Dochodzę do rozwidlenia dróg i przystaję na chwilę. Moim oczom ukazuje się stara, murowana kapliczka ukryta w cieniu rozłożystych wierzb. Schowany gdzieś w pobliży słowik wyśpiewuje swój radosny koncert. Wokół mnóstwo najpiękniejszych wiosennych kwiatów. Spoglądam na niewielką figurkę Maryi osłoniętą omszałymi cegłami kapliczki. Jaka ona piękna! Promienieje uśmiechem jak słońce, a z jej oczu bije niespotykany blask, który przenika w głąb duszy. W jednej chwili zaczynam rozumieć, dlaczego właśnie maj jest miesiącem Maryi: najpiękniejszy miesiąc dla najpiękniejszej z wszystkich kobiet. Na usta cisną się słowa: chwalcie łąki umajone, góry doliny zielone… chwalcie z nami Panią świata… i co czuje i co żyje niech z nami sławi Maryję… W moim sercu rodzi się pytanie: kim Ona jest, że cała stworzona przez Boga przyroda czci Jej piękno swoim pięknem?
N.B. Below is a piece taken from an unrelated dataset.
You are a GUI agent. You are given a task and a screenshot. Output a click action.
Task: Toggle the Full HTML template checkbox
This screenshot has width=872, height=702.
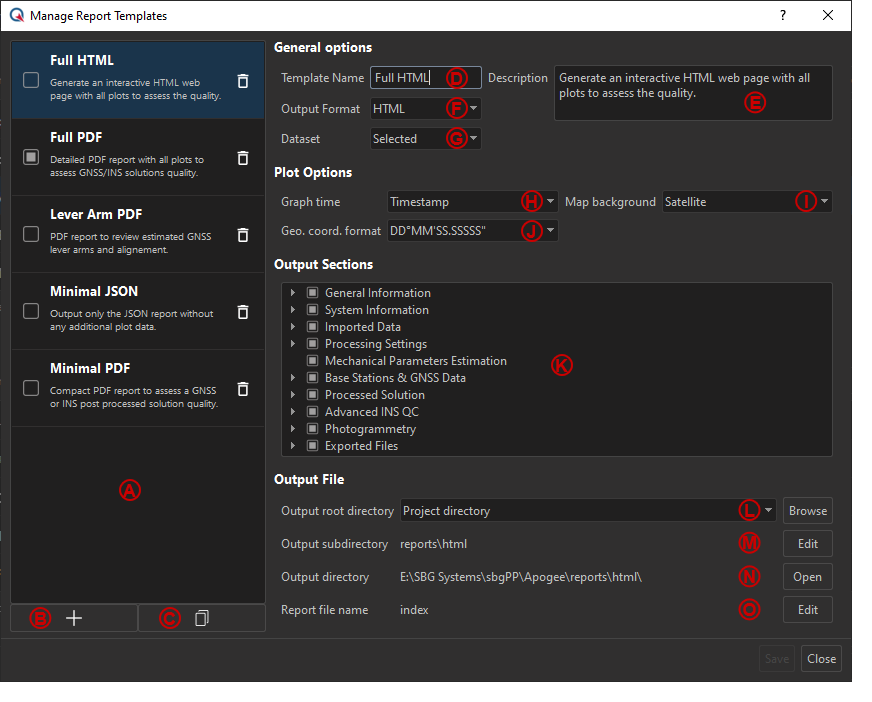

Była zwyczajną dziewczyną. Taką, jak wiele innych. Ale właśnie Ją wybrał Bóg na matkę swego syna. Odpowiedziała TAK Jego woli, oddała Mu całkowicie swoje życie, choć wiedziała ile Ją czeka bólu i łez. Być może bała się, może chciała powiedzieć NIE, ale Jej wiara i pokora sprawiły, że powiedziała: „Oto ja, służebnica Pańska”. Nie targowała się z Bogiem, ale zaufała Mu całkowicie. Przyniosła światu Jezusa i towarzyszyła Jemu na każdym kroku Jego podróży i wraz z nim przeżywała ogromne cierpienie ukrzyżowania. Ale zawsze „zachowywała wszystkie te sprawy i rozważała je w swoim sercu” (Łk 2,19). Kochała nieustannie w ciszy i pokorze. Bez zbędnych słów, poprzez gesty pełne miłości. I w tym kryło się Jej niezmierzone piękno. Bóg wziął Ją do Nieba z duszą i ciałem i ustanowił Królową Nieba i Ziemi. Naszą najpiękniejszą Królową…

Wciąż nie mogę oderwać oczu od Jej figurki w przydrożnej kapliczce. Nie mogę nie uśmiechać się patrząc na Jej matczyny uśmiech. Uświadomienie sobie, kim Ona była wywołuje w mym sercu głębokie uczucie. Mario, ja chcę być taki, jak Ty! Pełen takiego wewnętrznego pokoju i piękna! Wiem, w jaki sposób mogę się takim stać. Muszę powiedzieć Bogu moje TAK, bo tylko wypełniając Jego wolę będę prawdziwie szczęśliwy. Ty się o tym przekonałaś – całe Twoje życie jest tego świadectwem. Ale ja tak często targuję się z Bogiem. Tak często stawiam na swoim i mówię Jemu NIE… Mario, naucz mnie Twojego zaufania. Naucz mnie mówić moje TAK nawet wtedy, kiedy nie rozumiem Bożego planu lub wydaje mi się on zbyt trudny. Chcę zawsze odpowiadać Bogu tak, jak Ty jemu odpowiedziałaś: Oto ja sługa Pański, niech mi się stanie według słowa Twojego. Twoje TAK będzie dla mnie na zawsze wzorem.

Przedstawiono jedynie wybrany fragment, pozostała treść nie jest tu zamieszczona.